A questo proposito vale la pena di citare, tra le altre, alcune
affermazioni di Reger, riguardanti Heidegger (“in Heidegger mi ha
sempre disgustato tutto”), il “crimine della procreazione”
(“Fare un figlio oppure, come si suol dire con tanta ipocrisia,
dargli la vita, non significa altro che portare nel mondo e mettere
al mondo una infelicità palese, e di fronte a questa infelicità
palese tutti i genitori rimangono sgomenti”), l’infanzia (“se
non usciamo abbastanza presto dal buco dell’infanzia, da questo
buco nero, insomma, non ne usciamo più”), la sua idiosincrasia
verso il sole (“detesto il sole più di ogni altra cosa al mondo”),
l’importanza della pulizia dei gabinetti (“I viennesi e gli
austriaci in genere non hanno affatto la cultura della toilette, in
tutto il mondo lei non troverà dei gabinetti luridi e puzzolenti
come a Vienna”).

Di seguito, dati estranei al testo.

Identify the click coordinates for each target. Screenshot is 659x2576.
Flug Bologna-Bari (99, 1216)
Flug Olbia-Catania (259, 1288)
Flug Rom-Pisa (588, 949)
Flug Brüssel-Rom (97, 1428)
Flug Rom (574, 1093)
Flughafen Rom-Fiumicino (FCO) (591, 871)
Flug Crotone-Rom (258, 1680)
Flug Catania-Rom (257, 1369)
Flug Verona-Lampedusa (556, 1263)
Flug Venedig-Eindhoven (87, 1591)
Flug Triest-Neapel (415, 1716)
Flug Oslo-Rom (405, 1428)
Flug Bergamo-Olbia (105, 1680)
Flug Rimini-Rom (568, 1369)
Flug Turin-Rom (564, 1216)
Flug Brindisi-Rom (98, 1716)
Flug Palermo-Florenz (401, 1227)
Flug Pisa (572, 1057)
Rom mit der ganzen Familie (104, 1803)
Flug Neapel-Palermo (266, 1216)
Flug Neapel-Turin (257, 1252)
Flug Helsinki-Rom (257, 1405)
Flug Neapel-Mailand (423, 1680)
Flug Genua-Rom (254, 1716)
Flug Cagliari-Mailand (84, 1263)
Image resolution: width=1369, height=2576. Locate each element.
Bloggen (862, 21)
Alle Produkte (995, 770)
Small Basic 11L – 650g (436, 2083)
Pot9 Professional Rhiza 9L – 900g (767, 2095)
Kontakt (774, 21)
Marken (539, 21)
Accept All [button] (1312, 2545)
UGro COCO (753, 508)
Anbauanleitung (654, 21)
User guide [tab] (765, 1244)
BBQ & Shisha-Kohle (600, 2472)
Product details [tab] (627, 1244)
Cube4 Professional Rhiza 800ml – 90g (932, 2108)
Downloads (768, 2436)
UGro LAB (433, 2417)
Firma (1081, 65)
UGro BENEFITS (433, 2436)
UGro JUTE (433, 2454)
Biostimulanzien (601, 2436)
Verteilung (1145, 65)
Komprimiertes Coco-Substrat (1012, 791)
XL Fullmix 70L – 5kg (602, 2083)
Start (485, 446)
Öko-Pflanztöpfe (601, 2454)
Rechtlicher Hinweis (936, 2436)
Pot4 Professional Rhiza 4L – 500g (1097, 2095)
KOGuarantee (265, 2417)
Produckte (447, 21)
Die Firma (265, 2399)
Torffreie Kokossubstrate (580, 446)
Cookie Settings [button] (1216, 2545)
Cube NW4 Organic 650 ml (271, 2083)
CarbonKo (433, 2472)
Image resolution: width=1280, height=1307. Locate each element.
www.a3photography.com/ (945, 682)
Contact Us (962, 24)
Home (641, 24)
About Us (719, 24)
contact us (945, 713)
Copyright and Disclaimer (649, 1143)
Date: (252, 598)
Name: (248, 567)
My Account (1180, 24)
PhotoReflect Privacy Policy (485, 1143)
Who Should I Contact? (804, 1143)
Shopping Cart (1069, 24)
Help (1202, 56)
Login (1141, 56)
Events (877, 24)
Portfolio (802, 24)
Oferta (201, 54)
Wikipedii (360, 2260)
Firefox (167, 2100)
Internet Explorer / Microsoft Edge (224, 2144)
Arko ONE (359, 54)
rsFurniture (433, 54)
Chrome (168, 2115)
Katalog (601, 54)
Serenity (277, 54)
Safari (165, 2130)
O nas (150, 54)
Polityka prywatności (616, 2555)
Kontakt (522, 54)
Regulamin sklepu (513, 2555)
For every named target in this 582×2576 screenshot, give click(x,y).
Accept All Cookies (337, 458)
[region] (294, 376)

C’è poi la denuncia del degrado della società,
della corruzione politica, della letteratura del proprio paese e
delle letture pubbliche (“Lo scrittore che sale sul podio pubblico
per leggere a voce alta la propria merda opportunista, se anche la
cerimonia si svolgesse nella Paulskirche di Francoforte, non è altro
che un miserabile guitto”), dello stato austriaco, della Chiesa
cattolica, fino ad inglobare la condanna del mondo intero: “Il
mondo e l’umanità si trovano ormai in uno stato infernale, uno
stato che, nella loro storia, il mondo e l’umanità non avevano mai
raggiunto”.
Antichi
Maestri, uscito nel 1985, è
l’opera nella quale Bernhard, quattro anni prima della sua morte,
rivela in modo esplicito e definitivo,
attraverso il proprio inconfondibile stile, il suo pensiero nei
confronti dell’arte, della cultura e dell’esistenza.